“La situazione a Corviale era già drammatica, ma con il Covid è diventata una tragedia”. Massimo Vallati ce lo racconta dal campo che ha costruito, insieme ad altri volontari, in tanti anni di sacrifici. Nella periferia ovest di Roma sorge il Campo dei Miracoli, dove si gioca a Calciosociale per contrastare il degrado e la criminalità che caratterizzano la zona. Si tratta di un’esperienza nata per educare attraverso il calcio. Uno sport, inteso come metafora della vita, che diventa veicolo per parlare ai ragazzi di tematiche come l’accoglienza, il rispetto delle diversità e il sano rapporto con la società. Un progetto che, come tutti, ha dovuto vedersela con la pandemia.

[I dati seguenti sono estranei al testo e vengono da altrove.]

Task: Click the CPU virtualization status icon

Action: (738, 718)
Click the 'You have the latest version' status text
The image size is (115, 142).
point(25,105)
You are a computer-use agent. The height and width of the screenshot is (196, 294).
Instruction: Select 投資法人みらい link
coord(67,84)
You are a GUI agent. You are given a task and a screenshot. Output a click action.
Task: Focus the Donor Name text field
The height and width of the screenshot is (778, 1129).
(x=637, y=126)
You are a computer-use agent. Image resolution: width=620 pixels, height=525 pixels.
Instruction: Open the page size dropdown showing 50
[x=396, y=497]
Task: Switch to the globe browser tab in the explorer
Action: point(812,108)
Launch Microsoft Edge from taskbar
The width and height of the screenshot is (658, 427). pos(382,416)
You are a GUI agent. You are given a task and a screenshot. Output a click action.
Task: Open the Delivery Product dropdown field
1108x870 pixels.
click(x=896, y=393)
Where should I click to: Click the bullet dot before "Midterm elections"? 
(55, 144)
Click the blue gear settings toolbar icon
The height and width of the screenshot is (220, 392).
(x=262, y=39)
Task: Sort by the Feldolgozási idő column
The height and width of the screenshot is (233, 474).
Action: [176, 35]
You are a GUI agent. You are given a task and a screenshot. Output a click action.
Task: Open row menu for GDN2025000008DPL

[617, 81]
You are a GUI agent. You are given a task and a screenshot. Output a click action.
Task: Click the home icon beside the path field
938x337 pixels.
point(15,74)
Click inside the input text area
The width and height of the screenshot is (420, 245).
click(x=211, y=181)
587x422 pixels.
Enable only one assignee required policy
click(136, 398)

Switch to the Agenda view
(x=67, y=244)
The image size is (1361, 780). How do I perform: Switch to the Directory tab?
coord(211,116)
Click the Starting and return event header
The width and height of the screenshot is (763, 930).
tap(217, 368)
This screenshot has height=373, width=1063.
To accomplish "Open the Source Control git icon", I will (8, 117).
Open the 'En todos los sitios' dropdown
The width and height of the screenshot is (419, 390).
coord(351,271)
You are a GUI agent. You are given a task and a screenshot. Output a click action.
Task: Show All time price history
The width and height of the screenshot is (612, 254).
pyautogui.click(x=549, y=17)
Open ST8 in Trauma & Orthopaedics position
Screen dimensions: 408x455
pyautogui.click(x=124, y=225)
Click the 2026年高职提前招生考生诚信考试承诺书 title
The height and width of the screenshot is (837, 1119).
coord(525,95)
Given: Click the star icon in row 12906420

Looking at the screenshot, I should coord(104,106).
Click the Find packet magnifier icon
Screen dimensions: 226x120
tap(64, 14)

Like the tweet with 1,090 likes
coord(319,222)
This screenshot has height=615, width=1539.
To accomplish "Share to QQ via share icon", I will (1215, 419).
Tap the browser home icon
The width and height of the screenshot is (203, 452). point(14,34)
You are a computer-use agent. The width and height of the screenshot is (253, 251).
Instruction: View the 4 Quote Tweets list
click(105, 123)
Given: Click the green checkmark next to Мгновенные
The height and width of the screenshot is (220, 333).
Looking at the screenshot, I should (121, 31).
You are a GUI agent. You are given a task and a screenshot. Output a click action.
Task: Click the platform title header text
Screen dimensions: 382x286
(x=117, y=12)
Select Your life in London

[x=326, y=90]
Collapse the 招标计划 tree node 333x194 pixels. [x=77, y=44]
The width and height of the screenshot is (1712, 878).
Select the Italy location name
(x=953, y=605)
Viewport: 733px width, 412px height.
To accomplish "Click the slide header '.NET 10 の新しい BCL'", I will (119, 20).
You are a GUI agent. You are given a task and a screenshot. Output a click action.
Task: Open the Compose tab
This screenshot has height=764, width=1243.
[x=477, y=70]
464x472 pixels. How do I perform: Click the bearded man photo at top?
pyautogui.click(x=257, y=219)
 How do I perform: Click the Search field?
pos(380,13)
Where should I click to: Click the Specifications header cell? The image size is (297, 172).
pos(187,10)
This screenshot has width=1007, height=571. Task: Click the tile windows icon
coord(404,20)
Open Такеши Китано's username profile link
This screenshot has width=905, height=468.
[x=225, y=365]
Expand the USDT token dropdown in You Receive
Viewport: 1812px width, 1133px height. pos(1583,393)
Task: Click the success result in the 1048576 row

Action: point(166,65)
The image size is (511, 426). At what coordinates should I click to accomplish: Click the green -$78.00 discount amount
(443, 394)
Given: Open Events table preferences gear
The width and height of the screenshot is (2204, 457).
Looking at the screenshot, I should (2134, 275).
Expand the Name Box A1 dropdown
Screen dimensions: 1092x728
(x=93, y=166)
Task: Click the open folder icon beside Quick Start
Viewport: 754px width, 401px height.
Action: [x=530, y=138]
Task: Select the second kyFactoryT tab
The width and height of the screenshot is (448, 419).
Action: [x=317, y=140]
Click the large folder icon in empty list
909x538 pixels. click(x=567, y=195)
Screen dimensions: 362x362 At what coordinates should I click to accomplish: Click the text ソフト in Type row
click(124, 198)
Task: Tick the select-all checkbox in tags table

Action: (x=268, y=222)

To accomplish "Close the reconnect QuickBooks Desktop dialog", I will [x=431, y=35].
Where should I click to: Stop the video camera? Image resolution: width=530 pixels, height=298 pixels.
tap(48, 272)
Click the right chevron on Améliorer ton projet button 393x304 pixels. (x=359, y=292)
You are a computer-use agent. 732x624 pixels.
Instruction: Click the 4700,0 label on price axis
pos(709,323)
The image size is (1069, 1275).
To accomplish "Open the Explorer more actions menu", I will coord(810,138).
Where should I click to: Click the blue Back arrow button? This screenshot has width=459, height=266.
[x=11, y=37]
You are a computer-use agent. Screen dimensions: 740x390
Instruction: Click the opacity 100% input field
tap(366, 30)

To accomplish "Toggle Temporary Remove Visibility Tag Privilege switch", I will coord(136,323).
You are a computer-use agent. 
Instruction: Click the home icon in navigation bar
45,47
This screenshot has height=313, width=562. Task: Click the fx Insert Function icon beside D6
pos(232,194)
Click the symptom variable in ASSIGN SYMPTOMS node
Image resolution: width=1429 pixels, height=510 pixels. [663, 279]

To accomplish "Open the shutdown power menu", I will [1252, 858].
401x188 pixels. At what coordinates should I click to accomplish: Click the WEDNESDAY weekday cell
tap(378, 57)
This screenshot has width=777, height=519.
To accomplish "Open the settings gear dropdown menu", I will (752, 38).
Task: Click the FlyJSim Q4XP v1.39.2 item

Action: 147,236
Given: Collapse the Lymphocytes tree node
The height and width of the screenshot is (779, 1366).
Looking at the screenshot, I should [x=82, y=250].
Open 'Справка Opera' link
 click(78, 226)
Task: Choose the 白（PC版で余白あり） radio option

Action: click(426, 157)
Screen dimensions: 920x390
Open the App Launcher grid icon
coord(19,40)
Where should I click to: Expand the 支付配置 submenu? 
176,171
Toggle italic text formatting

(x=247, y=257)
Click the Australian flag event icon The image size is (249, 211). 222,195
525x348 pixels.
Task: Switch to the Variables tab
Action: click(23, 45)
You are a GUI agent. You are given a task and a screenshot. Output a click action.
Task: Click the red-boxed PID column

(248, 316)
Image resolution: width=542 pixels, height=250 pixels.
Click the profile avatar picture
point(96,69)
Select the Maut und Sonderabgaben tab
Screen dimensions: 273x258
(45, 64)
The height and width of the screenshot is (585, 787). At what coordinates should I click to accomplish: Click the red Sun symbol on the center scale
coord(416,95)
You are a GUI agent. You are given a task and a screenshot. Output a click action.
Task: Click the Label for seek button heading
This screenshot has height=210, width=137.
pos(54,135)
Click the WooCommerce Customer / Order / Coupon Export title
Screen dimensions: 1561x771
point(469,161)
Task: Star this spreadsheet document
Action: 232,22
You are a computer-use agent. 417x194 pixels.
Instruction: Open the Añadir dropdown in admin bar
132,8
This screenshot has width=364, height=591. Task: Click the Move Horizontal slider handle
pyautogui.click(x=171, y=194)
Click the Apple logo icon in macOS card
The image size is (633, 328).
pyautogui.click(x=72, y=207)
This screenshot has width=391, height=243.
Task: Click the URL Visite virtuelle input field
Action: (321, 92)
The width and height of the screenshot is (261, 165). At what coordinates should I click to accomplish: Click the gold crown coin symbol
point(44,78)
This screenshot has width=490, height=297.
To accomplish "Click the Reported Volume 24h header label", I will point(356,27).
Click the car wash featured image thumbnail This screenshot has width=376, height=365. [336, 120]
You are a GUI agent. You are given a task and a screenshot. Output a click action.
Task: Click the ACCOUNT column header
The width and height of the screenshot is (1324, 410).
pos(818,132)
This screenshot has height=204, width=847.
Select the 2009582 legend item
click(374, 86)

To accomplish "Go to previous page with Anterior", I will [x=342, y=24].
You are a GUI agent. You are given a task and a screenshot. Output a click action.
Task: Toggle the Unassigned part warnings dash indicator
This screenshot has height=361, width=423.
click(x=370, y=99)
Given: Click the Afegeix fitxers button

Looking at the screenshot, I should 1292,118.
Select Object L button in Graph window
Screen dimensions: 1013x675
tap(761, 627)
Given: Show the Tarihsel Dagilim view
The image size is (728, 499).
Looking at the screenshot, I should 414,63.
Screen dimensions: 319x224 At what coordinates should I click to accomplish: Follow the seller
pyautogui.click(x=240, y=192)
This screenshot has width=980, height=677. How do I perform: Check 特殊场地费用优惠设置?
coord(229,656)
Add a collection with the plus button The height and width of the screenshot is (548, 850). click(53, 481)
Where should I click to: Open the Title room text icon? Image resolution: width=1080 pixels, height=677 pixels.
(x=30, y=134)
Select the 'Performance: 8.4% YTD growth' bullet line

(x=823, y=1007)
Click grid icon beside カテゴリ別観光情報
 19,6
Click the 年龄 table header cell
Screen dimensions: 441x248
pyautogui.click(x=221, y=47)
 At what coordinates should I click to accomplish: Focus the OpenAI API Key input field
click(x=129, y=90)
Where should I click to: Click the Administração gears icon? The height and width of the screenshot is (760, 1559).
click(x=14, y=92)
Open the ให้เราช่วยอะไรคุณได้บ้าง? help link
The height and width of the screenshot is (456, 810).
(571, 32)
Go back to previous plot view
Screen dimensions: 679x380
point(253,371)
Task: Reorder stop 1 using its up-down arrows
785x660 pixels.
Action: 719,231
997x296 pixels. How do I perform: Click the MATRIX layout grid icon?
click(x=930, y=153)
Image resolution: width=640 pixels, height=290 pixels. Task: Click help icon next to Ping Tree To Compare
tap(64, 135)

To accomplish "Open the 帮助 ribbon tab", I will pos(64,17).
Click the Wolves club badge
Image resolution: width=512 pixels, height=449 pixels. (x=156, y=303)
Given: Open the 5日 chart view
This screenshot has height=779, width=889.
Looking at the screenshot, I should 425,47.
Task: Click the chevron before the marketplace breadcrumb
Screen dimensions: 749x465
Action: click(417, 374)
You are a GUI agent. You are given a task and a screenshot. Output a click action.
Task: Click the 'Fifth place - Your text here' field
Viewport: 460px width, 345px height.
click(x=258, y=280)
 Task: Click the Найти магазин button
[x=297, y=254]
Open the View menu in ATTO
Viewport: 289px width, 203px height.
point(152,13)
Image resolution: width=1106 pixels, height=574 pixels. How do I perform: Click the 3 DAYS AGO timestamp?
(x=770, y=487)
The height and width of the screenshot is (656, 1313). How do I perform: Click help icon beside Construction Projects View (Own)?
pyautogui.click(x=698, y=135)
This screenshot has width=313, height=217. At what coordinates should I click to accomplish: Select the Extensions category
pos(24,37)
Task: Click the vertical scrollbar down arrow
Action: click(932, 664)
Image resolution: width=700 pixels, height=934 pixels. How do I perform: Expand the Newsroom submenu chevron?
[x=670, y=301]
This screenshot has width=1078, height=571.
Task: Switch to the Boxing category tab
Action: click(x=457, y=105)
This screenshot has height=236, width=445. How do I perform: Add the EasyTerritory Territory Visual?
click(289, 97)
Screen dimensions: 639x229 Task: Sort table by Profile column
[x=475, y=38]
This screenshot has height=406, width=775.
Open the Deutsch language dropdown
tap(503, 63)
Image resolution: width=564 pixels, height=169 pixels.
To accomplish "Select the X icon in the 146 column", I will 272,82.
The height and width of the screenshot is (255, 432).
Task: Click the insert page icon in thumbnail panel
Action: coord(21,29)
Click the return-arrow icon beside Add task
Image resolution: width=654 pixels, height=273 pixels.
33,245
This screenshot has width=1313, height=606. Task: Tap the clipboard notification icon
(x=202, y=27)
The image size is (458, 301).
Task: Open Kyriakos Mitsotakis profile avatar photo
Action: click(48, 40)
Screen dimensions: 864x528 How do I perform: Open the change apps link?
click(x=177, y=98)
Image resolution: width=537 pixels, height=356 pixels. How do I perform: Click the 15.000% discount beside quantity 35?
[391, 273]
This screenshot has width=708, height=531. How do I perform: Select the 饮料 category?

“In quartieri come quello di Corviale c’è un altissimo tasso di disoccupazione e il Covid ha aggravato la situazione. Per rispondere all’emergenza ci siamo trasformati in un hub di distribuzione mascherine, vestiti e alimenti. Abbiamo offerto anche un supporto psicologico, per sostenere le persone in questo momento estremo”. Con il Coronavirus il Calciosociale ha modificato sé stesso per resistere alle difficoltà: “Cerchiamo di fare un progetto di resilienza. Abbiamo diviso il campo in sedici riquadri per permettere ai ragazzi di sfogarsi, anche senza contatto fisico. I cambiamenti che abbiamo dovuto fare hanno trasformato le nostre attività, ma era l’unico modo per renderle attuabili in questo momento”.
Ma una realtà del genere senza adesioni perderebbe senso. Per questo Massimo racconta preoccupato: “Abbiamo avuto grandi difficoltà anche nella partecipazione, perché tanti ragazzi non vogliono giocare col distanziamento. Facciamo fatica a dialogare con loro per convincerli che è meglio giocare in questa maniera piuttosto che rinunciare a stare insieme. Adesso i ragazzi passano molto tempo in casa dove restano a contatto con situazioni drammatiche, relazioni in ambienti difficili che amplificano il disagio psicologico”.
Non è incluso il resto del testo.